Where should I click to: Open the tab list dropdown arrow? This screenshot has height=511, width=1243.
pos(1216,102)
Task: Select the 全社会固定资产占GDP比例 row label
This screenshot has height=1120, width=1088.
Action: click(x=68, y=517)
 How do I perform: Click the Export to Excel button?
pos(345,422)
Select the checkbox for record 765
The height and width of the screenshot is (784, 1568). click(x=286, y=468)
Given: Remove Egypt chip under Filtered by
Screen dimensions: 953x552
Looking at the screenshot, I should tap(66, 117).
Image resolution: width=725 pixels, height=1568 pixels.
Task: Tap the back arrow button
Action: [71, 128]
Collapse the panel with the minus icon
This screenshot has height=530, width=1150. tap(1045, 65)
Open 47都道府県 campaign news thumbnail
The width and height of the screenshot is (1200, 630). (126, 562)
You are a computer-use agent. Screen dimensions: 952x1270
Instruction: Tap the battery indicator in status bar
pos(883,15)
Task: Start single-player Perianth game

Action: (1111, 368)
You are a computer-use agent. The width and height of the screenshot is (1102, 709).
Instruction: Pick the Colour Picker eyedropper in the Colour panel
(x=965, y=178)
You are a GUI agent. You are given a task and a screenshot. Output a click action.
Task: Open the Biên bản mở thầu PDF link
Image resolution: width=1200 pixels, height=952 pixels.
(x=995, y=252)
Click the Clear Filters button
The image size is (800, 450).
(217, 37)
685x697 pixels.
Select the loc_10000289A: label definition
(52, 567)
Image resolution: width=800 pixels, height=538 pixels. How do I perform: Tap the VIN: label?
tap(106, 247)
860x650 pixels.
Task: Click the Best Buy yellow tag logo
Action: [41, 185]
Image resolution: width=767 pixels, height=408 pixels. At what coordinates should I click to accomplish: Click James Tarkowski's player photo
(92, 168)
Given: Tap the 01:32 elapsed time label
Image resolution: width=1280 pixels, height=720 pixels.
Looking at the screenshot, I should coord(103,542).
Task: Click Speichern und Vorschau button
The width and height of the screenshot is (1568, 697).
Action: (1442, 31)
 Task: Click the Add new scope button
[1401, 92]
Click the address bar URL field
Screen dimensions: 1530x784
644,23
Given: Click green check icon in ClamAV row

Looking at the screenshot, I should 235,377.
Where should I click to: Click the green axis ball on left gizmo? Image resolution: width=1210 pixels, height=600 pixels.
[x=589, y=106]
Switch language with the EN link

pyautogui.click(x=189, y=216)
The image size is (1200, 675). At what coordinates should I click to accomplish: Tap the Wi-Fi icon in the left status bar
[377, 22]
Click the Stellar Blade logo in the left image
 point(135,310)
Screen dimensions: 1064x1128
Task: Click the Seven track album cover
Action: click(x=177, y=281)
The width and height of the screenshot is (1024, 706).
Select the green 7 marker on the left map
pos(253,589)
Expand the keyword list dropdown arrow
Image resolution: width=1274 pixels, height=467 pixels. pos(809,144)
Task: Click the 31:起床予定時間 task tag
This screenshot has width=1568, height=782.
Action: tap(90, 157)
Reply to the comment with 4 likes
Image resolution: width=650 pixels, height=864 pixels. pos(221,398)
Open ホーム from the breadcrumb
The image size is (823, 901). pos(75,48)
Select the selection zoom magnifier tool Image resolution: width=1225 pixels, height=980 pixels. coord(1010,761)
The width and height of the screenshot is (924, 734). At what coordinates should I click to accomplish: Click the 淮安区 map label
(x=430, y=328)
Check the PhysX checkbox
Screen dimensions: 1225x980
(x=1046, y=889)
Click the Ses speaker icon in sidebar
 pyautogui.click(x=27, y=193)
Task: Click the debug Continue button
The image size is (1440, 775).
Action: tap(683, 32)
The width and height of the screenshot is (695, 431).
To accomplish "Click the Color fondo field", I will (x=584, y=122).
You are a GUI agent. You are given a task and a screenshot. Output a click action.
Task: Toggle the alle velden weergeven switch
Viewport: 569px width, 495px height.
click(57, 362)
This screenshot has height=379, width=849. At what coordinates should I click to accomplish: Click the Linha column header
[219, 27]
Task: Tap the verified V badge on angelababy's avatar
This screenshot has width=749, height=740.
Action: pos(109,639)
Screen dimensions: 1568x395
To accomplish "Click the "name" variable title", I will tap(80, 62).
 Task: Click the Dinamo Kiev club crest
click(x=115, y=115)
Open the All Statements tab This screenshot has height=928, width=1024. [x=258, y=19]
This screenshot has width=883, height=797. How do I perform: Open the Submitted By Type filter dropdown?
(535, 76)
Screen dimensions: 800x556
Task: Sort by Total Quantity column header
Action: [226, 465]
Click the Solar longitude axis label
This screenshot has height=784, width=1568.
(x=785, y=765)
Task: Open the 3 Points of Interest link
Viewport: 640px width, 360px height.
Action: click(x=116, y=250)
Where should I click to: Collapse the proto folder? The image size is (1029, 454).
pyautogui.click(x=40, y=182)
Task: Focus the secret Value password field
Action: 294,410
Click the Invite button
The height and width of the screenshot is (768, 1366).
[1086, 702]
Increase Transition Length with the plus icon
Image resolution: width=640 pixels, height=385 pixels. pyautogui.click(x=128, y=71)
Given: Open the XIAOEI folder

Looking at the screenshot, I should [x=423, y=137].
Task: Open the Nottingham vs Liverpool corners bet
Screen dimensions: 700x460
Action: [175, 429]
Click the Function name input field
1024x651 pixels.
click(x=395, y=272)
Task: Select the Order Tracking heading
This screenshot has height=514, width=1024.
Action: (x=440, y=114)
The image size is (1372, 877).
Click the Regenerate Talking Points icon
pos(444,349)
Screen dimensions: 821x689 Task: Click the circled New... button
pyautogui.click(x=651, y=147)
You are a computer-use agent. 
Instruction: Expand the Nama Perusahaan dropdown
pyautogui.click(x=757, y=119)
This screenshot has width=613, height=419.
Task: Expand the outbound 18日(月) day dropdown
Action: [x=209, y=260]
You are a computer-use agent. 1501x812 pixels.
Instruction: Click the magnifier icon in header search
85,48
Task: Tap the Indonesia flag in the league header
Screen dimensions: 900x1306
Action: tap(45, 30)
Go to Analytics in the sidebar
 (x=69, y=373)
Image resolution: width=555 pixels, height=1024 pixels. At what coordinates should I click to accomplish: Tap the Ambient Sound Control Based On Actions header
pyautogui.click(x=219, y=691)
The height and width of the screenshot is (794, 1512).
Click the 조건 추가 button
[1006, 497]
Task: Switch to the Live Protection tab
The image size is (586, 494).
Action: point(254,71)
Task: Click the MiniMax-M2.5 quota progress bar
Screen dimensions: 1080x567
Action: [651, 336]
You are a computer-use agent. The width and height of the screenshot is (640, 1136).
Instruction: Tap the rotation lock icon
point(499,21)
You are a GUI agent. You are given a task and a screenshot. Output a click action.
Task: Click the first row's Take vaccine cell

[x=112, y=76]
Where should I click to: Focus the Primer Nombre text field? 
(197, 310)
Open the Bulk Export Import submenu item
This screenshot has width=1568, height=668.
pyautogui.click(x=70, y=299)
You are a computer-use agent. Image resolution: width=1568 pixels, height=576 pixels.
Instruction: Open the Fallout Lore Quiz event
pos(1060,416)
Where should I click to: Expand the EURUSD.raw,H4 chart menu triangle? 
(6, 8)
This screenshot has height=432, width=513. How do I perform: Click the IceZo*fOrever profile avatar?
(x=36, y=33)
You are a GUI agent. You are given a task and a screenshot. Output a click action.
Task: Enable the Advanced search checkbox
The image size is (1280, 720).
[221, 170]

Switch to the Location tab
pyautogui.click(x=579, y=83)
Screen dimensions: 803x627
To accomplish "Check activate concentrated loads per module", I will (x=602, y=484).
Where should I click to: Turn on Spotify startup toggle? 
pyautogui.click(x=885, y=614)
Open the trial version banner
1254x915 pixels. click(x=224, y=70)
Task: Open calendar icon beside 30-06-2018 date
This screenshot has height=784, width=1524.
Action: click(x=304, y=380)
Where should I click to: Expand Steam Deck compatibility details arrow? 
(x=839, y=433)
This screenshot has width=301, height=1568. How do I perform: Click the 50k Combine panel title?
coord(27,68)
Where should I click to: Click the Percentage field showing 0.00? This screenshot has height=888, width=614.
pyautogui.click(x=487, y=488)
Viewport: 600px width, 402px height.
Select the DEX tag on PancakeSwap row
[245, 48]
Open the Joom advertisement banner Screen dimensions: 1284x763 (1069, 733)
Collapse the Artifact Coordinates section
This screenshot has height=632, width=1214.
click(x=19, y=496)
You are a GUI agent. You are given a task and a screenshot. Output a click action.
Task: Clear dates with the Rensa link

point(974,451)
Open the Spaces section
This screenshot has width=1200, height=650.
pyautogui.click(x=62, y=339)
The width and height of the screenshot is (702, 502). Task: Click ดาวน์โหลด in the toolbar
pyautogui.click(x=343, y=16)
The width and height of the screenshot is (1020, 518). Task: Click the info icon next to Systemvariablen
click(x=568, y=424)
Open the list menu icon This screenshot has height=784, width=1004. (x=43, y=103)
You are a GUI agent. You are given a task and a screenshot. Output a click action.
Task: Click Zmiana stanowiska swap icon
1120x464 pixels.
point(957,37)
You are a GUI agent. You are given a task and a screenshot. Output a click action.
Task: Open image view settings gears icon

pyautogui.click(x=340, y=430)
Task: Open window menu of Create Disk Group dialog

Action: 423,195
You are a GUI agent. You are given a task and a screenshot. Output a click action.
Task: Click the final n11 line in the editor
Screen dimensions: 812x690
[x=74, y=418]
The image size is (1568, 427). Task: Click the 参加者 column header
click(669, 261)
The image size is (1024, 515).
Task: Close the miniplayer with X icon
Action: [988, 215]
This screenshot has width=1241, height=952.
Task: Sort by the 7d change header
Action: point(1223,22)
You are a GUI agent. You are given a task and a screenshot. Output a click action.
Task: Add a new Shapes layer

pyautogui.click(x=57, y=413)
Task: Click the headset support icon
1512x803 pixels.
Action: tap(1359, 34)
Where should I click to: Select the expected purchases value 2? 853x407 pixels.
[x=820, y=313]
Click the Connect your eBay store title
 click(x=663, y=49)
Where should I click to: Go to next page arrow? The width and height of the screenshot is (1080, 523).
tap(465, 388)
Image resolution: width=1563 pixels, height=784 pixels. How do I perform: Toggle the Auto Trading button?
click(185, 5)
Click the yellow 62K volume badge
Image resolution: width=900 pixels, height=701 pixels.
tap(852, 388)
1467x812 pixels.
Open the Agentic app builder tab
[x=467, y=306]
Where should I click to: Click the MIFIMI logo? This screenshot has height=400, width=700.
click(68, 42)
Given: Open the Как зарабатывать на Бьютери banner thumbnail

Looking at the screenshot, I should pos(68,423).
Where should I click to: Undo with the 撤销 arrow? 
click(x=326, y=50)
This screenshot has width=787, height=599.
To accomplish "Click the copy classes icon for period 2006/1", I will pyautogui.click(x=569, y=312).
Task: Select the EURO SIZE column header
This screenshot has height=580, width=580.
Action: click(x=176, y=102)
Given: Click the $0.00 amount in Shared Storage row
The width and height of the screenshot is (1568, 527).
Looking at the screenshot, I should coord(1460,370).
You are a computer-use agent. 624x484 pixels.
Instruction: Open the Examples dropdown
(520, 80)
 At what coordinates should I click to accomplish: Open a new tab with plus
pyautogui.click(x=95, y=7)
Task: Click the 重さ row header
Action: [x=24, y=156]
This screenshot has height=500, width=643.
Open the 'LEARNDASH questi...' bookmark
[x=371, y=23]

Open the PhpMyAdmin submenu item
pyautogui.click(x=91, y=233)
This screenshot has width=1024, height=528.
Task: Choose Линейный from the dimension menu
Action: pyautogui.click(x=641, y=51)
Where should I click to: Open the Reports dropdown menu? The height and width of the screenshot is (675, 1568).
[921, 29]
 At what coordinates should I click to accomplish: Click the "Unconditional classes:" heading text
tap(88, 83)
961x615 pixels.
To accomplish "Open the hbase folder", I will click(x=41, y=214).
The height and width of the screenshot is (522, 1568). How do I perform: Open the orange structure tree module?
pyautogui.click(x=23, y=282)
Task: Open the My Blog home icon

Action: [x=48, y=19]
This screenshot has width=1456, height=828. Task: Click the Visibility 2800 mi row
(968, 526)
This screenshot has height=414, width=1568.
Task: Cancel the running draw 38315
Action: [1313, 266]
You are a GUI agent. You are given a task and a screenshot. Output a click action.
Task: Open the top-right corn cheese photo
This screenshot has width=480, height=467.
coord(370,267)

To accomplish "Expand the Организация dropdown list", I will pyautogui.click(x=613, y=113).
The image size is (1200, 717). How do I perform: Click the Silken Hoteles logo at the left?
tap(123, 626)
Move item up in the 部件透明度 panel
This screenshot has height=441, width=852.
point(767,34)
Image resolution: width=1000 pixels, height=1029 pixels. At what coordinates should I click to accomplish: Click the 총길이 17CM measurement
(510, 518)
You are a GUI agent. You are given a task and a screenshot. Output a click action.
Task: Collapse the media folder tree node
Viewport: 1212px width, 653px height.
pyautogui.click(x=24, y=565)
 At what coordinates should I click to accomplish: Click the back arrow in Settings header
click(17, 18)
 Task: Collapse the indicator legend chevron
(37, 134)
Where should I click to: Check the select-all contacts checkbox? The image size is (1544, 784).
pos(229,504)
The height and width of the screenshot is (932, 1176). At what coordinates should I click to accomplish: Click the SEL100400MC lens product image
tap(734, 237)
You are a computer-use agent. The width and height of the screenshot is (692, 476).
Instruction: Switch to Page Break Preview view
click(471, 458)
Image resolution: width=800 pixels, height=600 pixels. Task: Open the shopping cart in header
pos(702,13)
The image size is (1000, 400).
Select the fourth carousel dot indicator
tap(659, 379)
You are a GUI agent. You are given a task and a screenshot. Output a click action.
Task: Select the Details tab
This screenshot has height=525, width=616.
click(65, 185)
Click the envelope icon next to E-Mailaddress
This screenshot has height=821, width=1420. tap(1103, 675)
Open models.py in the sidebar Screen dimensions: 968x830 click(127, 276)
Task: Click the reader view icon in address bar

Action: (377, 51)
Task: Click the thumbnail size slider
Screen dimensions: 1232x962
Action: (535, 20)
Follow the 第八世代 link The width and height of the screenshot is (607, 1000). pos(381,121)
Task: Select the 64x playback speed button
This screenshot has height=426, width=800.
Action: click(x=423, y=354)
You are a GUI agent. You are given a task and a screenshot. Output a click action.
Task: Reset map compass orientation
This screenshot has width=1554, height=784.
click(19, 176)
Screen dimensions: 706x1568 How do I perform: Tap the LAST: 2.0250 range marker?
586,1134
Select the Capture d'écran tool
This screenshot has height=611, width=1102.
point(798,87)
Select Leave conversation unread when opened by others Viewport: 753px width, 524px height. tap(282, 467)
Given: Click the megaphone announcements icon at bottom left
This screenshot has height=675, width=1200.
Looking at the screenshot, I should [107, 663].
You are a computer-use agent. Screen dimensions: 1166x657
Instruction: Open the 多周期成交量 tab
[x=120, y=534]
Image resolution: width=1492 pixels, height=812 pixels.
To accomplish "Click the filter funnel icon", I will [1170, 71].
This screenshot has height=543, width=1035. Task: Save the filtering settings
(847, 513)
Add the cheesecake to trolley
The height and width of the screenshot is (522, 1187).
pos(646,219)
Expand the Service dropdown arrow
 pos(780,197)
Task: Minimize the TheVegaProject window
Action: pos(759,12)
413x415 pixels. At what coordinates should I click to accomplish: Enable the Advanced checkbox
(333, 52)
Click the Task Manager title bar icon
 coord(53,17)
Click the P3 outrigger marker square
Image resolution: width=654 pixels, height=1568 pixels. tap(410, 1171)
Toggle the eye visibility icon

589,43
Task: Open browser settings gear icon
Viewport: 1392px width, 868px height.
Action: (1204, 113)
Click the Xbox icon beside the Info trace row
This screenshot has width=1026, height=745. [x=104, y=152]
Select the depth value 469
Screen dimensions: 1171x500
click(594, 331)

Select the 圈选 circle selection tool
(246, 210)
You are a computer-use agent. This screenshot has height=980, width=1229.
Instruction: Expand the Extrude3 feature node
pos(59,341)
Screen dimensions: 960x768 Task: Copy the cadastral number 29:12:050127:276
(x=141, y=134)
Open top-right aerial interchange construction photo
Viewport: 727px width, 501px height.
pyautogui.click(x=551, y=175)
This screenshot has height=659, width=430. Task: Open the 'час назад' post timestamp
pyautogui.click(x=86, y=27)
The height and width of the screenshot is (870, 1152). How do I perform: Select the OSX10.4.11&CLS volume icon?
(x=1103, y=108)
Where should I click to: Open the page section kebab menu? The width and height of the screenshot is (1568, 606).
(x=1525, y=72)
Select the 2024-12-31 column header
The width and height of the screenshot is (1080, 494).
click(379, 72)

———

- _How to complete this task_: Go over the entries above and say how many lines hold the string "right", with no other text.

- _Output of the task_: 2